• WHAT THIS TASK INVOLVES: Reproduce, without changes, everything in the forum thread on multiple GPUs below from "May I ask why" down to "your use case.".

• SOURCE EXTRACT:
Multiple GPUs on opennmt-tf

Loek · November 16, 2017, 5:08pm

Okay, so I did as suggested and made my system multiboot. I´ve now got a fresh instalaltion of Ubuntu, tensorflow and opennmt-tf. The sample files are working, but they are using only one GPU, while tensorflow detects two (SLI). -gpuid doesn’t seem to work in opennmt-tf. How do I tell opennmt to use both GPUś?

Loek · November 16, 2017, 5:10pm

Wait, it is using two GPUs automatically, it seems.

guillaumekln · November 17, 2017, 8:28am

Multi GPU is only provided via distributed training for the moment. It is inefficient and somewhat hard to setup.

May I ask why you don’t use OpenNMT, the original Lua version?

Loek · November 18, 2017, 4:15pm

I liked the cool graphics of TensorBoard, I wanted to make use of both GPU’s and I thought Tensorflow was the hippest thing in town these days. Not correct?

guillaumekln · November 20, 2017, 8:37am

True but that does not mean every applications using TensorFlow are the best suited for your use case.

We still consider OpenNMT-tf experimental and its current design targets advanced users. On the other hand, a lot of people, including non technical people, had success setting up and using OpenNMT-lua. I would recommend this one for now.

Loek · November 20, 2017, 8:51am

Thank you, Guillaume! In fact I already set up lua succesfully before this. That all worked, but training took 59 hours (4,5 million word corpus). So I wanted to try two things at once: get more insight in what is actually happening in the network using TensorBoard and take advantage of the extra GPU power by using a dual-boot system instead of VirtualBox. After 8 hours of training though (everything is working nicely now in Tensorflow, thanks to your help!) it seems the GPU’s won’t work miracles. They are being recognized and used, but considering the quality of the translations of the current model, I still have a long way to go.

mayub · November 12, 2018, 8:11pm

Hi @guillaumekln ,

just a follow up on your comment :

Do you have the steps to setup the distributed training on HDFS ?

Thanks !

Mohammed Ayub

guillaumekln · November 13, 2018, 8:17am

Hi,

First, please note that this comment is no longer true as it’s been quite some time that multi GPU on a local machine is supported.

For HDFS support, I can only point to the TensorFlow documentation:

https://www.tensorflow.org/deploy/hadoop

mayub · November 14, 2018, 1:50pm

Sounds good.

• INFORMATION GIVEN:
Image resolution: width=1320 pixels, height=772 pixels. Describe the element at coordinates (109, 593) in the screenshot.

--

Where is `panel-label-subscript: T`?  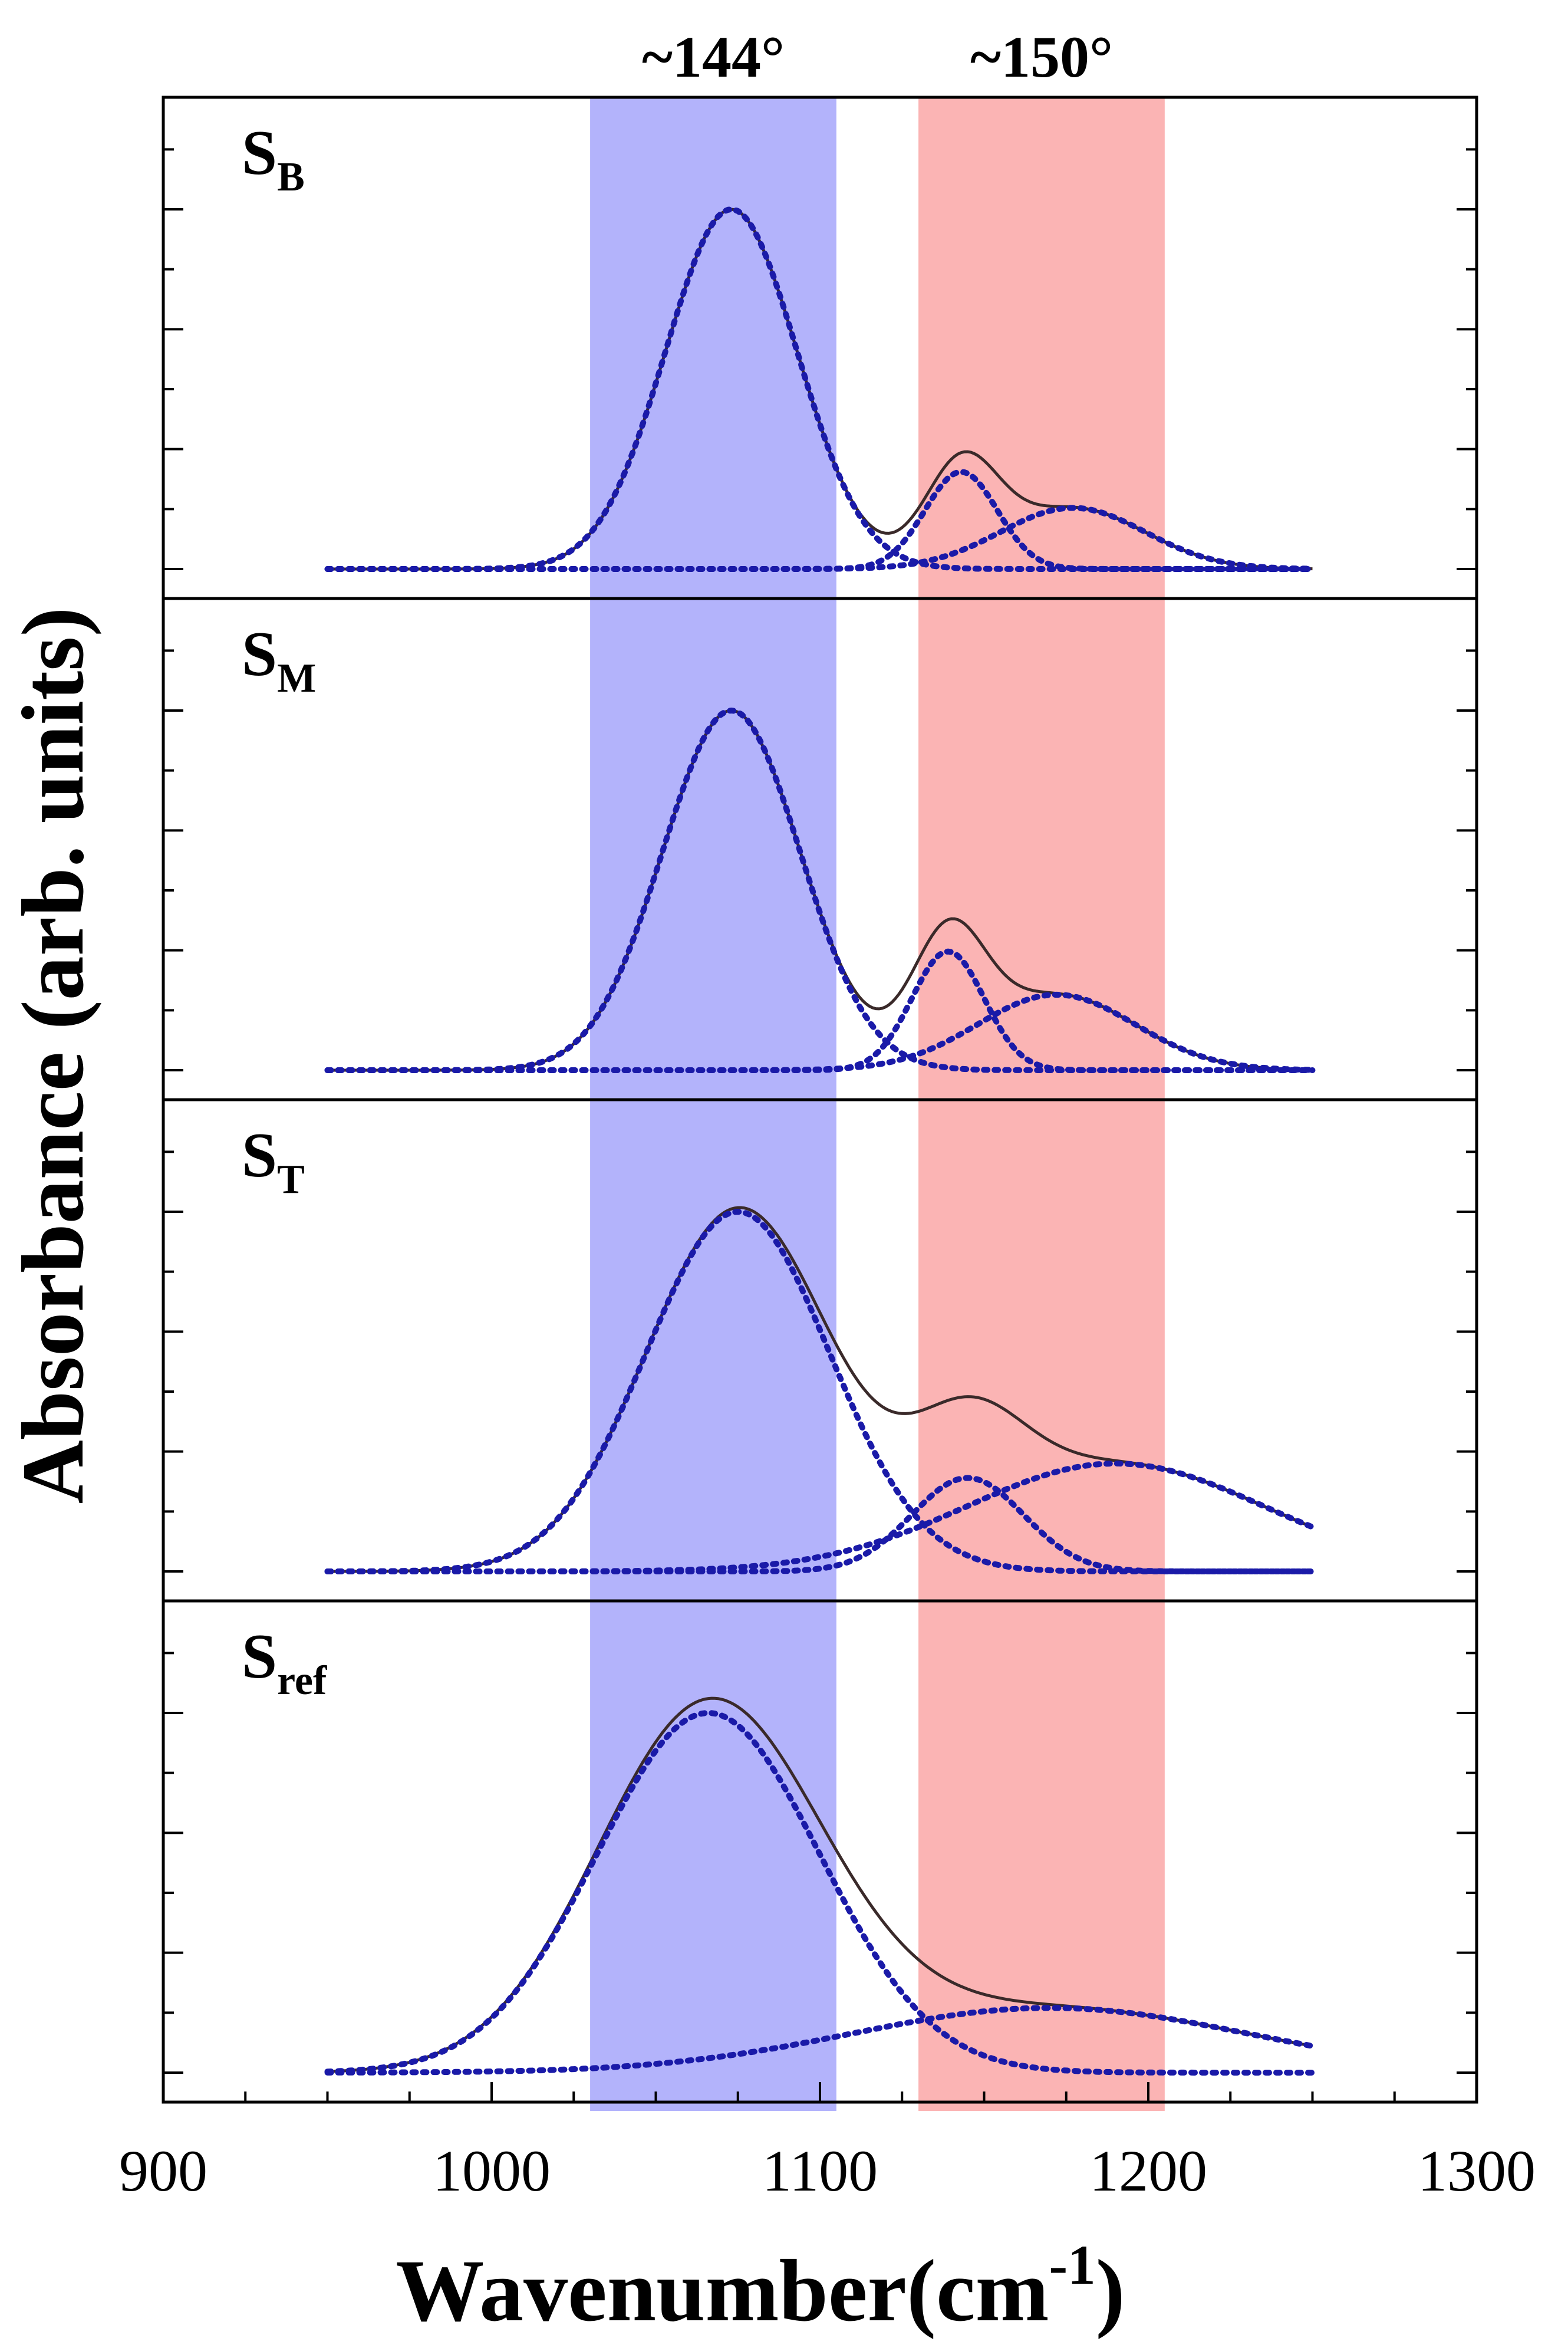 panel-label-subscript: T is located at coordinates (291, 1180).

• EXERCISE RESULT:
May I ask why you don’t use OpenNMT, the original Lua version?

Loek · November 18, 2017, 4:15pm

I liked the cool graphics of TensorBoard, I wanted to make use of both GPU’s and I thought Tensorflow was the hippest thing in town these days. Not correct?

guillaumekln · November 20, 2017, 8:37am

True but that does not mean every applications using TensorFlow are the best suited for your use case.